[Source records]

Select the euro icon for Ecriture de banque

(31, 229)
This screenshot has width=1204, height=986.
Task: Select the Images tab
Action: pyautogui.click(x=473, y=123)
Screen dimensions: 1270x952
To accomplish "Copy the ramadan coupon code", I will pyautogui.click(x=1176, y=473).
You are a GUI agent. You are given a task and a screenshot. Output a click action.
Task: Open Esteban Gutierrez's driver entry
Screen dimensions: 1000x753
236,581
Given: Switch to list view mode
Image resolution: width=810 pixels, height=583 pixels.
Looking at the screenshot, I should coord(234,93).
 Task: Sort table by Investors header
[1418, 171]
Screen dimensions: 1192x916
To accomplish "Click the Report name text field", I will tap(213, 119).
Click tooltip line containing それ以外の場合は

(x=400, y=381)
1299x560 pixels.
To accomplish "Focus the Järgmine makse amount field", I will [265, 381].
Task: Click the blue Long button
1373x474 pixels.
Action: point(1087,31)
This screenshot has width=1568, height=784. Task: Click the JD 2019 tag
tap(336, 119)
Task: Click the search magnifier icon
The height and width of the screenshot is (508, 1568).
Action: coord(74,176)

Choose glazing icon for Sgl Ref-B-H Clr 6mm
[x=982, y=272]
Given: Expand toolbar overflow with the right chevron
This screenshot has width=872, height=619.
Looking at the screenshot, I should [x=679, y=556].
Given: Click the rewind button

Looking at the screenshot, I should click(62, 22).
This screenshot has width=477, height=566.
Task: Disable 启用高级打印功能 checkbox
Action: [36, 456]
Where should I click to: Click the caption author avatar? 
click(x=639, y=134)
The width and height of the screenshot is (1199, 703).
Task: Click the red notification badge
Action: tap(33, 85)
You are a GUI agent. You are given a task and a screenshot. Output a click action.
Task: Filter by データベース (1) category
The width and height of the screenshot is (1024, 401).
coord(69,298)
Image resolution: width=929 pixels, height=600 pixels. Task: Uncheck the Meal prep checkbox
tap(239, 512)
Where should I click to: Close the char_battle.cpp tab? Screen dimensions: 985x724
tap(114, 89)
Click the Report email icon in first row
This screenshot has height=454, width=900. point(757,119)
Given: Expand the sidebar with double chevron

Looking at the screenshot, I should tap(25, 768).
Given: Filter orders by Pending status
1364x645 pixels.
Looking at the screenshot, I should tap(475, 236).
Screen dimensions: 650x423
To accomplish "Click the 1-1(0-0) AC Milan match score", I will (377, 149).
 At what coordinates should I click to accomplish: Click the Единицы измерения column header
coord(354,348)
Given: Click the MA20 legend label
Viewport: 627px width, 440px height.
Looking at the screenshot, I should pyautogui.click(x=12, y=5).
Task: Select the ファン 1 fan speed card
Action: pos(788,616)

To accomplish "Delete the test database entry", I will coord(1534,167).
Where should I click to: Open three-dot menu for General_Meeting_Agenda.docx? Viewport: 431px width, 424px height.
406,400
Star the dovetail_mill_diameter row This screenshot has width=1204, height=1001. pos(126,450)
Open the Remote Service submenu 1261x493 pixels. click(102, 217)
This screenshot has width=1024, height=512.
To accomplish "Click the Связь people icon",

__EXERCISE DIRECTIONS__
Reproduce exactly every line that sits between the start of the entries and the line bearing "Given: Switch to list view mode", counting both of those lines.

__FINISHED EXERCISE__
Select the euro icon for Ecriture de banque

(31, 229)
This screenshot has width=1204, height=986.
Task: Select the Images tab
Action: pyautogui.click(x=473, y=123)
Screen dimensions: 1270x952
To accomplish "Copy the ramadan coupon code", I will pyautogui.click(x=1176, y=473).
You are a GUI agent. You are given a task and a screenshot. Output a click action.
Task: Open Esteban Gutierrez's driver entry
Screen dimensions: 1000x753
236,581
Given: Switch to list view mode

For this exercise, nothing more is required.